▶ Task directions
In the records below, find the line holding "Given: Click New File icon in Explorer" and the line holding "Given: Expand the Support dropdown". Set down both, with every line between them, exactly.

(Dataset items)
--------------------------------

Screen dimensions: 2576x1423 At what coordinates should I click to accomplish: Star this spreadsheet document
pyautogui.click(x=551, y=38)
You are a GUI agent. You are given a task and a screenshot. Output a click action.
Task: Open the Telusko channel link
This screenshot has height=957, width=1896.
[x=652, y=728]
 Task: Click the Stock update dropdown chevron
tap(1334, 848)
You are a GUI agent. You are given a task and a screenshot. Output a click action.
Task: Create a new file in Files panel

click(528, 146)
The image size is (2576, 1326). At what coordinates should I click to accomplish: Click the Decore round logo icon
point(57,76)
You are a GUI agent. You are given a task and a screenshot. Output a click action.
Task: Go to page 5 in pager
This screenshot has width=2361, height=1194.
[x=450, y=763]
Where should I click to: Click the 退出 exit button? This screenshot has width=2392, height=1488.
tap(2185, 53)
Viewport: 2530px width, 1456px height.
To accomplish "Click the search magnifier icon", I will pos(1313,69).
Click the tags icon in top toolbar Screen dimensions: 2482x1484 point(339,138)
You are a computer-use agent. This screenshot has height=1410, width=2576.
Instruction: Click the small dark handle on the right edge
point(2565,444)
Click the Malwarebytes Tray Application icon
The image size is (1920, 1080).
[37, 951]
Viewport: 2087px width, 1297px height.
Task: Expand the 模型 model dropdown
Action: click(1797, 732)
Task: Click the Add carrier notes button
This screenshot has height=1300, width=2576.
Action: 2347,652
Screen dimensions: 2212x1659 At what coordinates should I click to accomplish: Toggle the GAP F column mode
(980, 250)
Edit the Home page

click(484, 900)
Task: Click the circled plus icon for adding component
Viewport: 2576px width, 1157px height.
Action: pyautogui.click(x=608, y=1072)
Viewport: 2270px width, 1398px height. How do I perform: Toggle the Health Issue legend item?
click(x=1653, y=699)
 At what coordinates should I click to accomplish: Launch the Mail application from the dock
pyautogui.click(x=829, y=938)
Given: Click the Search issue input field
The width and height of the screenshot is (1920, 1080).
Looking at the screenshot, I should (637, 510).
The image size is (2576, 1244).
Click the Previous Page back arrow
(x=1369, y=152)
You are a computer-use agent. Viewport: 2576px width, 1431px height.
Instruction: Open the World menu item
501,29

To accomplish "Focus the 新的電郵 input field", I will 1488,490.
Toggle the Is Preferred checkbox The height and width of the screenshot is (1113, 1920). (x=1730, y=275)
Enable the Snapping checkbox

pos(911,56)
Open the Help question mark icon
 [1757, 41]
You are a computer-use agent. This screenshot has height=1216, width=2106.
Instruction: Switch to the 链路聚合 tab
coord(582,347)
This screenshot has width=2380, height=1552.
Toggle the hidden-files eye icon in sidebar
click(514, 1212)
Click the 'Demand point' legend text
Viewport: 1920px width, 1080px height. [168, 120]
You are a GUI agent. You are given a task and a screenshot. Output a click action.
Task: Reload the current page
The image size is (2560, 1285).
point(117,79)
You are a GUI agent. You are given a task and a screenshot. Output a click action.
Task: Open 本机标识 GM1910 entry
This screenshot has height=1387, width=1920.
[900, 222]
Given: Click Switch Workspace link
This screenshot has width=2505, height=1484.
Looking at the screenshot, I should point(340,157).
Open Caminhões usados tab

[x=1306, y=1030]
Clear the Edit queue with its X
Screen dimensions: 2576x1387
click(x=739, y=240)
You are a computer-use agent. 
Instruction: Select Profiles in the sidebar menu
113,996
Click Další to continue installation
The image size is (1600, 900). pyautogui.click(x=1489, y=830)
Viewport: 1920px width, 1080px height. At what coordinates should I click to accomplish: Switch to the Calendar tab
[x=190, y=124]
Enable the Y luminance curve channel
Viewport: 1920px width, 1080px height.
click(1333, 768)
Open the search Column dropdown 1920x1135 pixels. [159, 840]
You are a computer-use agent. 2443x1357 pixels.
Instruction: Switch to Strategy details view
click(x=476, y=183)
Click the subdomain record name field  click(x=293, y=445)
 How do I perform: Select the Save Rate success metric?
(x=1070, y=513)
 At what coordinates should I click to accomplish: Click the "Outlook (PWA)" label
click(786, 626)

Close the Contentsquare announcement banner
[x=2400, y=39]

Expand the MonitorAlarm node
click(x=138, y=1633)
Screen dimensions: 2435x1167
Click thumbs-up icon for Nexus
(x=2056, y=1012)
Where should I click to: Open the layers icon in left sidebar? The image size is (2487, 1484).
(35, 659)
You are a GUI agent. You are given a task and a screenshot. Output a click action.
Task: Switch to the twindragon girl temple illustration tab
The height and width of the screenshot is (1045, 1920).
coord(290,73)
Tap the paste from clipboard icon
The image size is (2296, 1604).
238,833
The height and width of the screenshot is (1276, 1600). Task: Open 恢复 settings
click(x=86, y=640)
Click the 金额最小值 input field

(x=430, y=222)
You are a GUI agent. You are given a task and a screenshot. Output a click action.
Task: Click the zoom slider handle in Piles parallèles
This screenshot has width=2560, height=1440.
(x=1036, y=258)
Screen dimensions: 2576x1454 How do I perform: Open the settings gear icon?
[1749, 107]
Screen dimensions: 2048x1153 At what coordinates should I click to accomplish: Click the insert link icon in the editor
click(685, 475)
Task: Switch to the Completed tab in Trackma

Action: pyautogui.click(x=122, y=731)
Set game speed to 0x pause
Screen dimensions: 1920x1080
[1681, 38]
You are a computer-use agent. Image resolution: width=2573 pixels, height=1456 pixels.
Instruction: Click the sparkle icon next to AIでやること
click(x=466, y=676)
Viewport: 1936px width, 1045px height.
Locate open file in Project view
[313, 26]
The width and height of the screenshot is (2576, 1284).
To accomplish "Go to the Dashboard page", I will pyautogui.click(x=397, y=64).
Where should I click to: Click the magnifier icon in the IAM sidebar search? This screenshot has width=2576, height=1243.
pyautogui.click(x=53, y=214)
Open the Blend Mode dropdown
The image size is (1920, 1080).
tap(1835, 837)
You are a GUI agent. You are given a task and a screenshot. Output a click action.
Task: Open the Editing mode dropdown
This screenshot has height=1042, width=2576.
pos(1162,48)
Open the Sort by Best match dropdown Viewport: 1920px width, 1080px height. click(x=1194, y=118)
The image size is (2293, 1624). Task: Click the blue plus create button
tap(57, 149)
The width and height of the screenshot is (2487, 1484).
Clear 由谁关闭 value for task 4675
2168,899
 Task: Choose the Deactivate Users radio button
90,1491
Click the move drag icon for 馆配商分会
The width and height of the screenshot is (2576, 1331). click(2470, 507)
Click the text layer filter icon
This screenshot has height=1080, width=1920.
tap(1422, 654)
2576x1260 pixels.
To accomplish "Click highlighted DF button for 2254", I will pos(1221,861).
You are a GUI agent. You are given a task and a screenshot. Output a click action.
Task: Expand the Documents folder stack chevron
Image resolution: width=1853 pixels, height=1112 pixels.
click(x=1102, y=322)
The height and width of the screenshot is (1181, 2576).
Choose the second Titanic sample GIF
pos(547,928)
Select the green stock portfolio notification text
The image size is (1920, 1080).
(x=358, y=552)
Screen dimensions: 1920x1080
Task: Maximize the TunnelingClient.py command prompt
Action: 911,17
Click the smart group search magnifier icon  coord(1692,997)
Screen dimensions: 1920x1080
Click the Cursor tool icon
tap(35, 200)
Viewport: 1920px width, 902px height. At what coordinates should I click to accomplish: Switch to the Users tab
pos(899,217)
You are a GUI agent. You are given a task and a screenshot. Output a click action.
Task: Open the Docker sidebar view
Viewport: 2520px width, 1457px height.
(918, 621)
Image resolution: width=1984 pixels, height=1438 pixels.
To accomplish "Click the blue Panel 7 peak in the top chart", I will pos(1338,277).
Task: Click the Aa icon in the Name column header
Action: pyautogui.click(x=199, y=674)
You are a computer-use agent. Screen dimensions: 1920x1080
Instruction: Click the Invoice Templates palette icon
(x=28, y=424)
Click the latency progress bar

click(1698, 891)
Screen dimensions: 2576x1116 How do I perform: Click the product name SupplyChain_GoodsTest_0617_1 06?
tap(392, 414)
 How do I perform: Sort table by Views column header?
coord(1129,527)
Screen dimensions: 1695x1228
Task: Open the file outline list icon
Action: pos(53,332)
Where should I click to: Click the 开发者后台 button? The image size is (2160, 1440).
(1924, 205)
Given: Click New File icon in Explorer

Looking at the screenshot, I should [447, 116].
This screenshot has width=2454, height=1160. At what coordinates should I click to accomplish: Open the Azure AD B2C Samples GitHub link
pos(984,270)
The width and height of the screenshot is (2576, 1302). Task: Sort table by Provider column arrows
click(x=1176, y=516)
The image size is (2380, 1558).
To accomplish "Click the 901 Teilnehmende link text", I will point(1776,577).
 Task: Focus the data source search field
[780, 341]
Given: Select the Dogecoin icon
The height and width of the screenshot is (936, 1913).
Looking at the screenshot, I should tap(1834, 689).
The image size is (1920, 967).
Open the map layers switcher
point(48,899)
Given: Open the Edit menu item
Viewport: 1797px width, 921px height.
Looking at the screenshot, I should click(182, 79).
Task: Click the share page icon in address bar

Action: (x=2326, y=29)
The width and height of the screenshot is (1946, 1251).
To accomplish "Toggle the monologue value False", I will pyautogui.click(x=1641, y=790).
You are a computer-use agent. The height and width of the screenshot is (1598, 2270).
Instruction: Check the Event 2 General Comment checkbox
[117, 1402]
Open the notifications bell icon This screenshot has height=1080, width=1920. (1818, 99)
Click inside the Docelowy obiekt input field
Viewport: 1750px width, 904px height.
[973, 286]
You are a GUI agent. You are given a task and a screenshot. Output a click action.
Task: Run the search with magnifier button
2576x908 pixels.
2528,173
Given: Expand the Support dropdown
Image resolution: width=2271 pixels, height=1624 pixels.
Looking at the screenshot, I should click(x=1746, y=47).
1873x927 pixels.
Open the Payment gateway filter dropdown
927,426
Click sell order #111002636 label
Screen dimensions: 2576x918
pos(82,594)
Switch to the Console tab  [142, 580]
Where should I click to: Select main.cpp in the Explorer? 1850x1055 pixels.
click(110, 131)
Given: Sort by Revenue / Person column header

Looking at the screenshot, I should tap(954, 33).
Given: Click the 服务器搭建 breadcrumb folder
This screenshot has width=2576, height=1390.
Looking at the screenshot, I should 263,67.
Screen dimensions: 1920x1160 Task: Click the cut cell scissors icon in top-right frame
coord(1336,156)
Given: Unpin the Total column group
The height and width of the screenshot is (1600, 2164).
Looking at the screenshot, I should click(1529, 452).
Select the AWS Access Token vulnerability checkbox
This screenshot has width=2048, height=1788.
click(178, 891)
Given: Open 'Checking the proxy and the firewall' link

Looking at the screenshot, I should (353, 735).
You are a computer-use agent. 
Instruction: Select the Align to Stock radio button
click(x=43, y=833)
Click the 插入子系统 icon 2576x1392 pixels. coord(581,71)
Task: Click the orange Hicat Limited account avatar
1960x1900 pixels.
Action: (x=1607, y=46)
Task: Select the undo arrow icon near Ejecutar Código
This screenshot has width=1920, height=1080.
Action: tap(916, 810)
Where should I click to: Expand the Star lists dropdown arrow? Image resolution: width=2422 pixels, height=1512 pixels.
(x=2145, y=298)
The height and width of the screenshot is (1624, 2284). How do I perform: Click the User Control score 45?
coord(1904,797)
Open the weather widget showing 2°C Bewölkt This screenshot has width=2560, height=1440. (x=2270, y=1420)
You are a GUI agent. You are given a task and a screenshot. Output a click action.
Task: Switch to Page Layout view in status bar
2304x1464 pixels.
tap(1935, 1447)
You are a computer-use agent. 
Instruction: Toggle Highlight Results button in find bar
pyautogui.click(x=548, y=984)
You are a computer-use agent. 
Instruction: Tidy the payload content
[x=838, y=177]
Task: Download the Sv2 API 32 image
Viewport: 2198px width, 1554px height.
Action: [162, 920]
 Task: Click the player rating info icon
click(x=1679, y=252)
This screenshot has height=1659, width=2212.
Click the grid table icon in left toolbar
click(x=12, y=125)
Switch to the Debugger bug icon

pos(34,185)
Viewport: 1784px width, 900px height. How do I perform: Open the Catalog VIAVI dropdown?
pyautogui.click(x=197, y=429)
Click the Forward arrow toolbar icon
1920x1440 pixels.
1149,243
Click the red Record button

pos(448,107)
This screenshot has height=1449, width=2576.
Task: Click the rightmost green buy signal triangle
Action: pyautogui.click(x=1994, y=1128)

--------------------------------

▶ Expected answer
Given: Click New File icon in Explorer

Looking at the screenshot, I should [447, 116].
This screenshot has width=2454, height=1160. At what coordinates should I click to accomplish: Open the Azure AD B2C Samples GitHub link
pos(984,270)
The width and height of the screenshot is (2576, 1302). Task: Sort table by Provider column arrows
click(x=1176, y=516)
The image size is (2380, 1558).
To accomplish "Click the 901 Teilnehmende link text", I will point(1776,577).
 Task: Focus the data source search field
[780, 341]
Given: Select the Dogecoin icon
The height and width of the screenshot is (936, 1913).
Looking at the screenshot, I should tap(1834, 689).
The image size is (1920, 967).
Open the map layers switcher
point(48,899)
Given: Open the Edit menu item
Viewport: 1797px width, 921px height.
Looking at the screenshot, I should click(182, 79).
Task: Click the share page icon in address bar

Action: (x=2326, y=29)
The width and height of the screenshot is (1946, 1251).
To accomplish "Toggle the monologue value False", I will pyautogui.click(x=1641, y=790).
You are a computer-use agent. The height and width of the screenshot is (1598, 2270).
Instruction: Check the Event 2 General Comment checkbox
[117, 1402]
Open the notifications bell icon This screenshot has height=1080, width=1920. (1818, 99)
Click inside the Docelowy obiekt input field
Viewport: 1750px width, 904px height.
[973, 286]
You are a GUI agent. You are given a task and a screenshot. Output a click action.
Task: Run the search with magnifier button
2576x908 pixels.
2528,173
Given: Expand the Support dropdown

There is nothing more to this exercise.